We were both disturbed enough to leave, my husband first and me a few minutes later during the 7000 pound pulling. By the sound of things the event continued for another few rounds–another half-ton added each round–and for us, at least, it could only have become more difficult to watch. I am contacting some draft horse people to find out more about this; if I’ve misinterpreted what I saw, I’ll correct this post.

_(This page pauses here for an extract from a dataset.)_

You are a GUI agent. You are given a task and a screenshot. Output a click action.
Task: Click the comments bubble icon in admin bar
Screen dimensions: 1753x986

And no, I’m not a PETA member or an “animal rights” fanatic. In fact I don’t believe animals have rights in the sense that people have rights. I believe we human beings have strong moral obligations to avoid causing suffering to other humans and to animals and that these obligations must be backed up by well-enforced laws. Some animals like horses and dogs have been bred to be working partners and companions of humans, and we train them to do certain things, but there is no need for cruelty or the imposition of suffering in the work or the training. I’m not a vegetarian, but I believe we have an obligation to treat all animals in human care with compassion and expertise. Two examples of the “expertise” part: –Temple Grandin’s work to design slaughterhouses in accordance with the behavior and perceptions of livestock animals so as (for instance) to avoid having to force them through frightening passages or over walkways with poor traction where they fall. –A horse-owning neighbor’s account of the actual impact of recent “humane” legislation to ban horse slaughterhouses in the US: old and unwanted horses being simply abandoned on public or unfenced land, and the transportation of horses, in packed trucks, to slaughterhouses not in their own state…but across several states to Mexico, where there are no real humane standards enforced.